◆ Do this
Please quote, character for character, the part of the records that opens with the line containing "Open the LUYA/GINGER 250 grams product link" and closes with the line containing "Add a new connection", including both of those lines.
[START Source data]
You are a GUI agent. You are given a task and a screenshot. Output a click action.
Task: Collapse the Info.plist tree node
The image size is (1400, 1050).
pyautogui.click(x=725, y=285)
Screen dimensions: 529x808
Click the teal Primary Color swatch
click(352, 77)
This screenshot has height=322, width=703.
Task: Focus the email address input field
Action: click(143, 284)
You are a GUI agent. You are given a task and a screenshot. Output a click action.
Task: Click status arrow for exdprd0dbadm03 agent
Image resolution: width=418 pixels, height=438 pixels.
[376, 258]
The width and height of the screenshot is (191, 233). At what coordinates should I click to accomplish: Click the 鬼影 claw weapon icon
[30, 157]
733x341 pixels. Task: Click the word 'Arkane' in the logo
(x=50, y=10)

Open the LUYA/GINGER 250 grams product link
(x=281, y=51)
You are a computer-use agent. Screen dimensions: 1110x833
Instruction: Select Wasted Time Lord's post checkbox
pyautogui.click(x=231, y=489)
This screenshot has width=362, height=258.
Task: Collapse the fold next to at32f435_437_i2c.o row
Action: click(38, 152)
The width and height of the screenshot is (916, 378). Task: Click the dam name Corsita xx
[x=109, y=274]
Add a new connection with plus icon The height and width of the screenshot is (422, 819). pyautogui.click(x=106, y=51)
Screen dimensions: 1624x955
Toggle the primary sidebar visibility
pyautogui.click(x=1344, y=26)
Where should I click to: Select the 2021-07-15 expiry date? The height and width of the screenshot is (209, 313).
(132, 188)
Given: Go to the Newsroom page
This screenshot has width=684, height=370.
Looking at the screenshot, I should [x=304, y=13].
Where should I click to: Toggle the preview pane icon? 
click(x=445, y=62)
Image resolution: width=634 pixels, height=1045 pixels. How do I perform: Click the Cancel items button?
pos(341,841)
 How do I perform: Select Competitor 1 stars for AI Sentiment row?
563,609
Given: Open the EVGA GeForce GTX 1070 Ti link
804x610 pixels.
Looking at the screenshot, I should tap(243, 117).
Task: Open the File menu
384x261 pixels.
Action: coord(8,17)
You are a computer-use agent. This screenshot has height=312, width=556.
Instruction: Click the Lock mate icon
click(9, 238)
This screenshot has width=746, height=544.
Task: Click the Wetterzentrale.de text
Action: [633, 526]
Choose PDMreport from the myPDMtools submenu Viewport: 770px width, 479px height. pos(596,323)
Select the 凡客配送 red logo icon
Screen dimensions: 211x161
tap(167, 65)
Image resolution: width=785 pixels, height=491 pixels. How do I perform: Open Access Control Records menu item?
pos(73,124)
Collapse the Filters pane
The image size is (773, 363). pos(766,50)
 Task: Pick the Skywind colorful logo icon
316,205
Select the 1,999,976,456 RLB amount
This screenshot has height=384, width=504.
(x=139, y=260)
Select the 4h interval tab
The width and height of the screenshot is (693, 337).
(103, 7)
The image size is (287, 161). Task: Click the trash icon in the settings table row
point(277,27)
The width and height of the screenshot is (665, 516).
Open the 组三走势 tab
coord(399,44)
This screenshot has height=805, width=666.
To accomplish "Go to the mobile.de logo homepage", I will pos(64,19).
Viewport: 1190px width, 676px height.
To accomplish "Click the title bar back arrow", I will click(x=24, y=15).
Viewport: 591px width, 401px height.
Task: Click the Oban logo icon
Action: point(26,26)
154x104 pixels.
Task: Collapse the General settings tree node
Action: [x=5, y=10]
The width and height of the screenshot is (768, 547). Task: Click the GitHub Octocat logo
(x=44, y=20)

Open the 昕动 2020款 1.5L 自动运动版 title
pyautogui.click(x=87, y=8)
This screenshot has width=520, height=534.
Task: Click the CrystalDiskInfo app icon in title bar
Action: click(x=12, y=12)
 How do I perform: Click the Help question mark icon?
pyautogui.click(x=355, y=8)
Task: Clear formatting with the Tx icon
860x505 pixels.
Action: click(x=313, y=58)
[END Source data]
◆ Reply
Open the LUYA/GINGER 250 grams product link
(x=281, y=51)
You are a computer-use agent. Screen dimensions: 1110x833
Instruction: Select Wasted Time Lord's post checkbox
pyautogui.click(x=231, y=489)
This screenshot has width=362, height=258.
Task: Collapse the fold next to at32f435_437_i2c.o row
Action: click(38, 152)
The width and height of the screenshot is (916, 378). Task: Click the dam name Corsita xx
[x=109, y=274]
Add a new connection with plus icon The height and width of the screenshot is (422, 819). pyautogui.click(x=106, y=51)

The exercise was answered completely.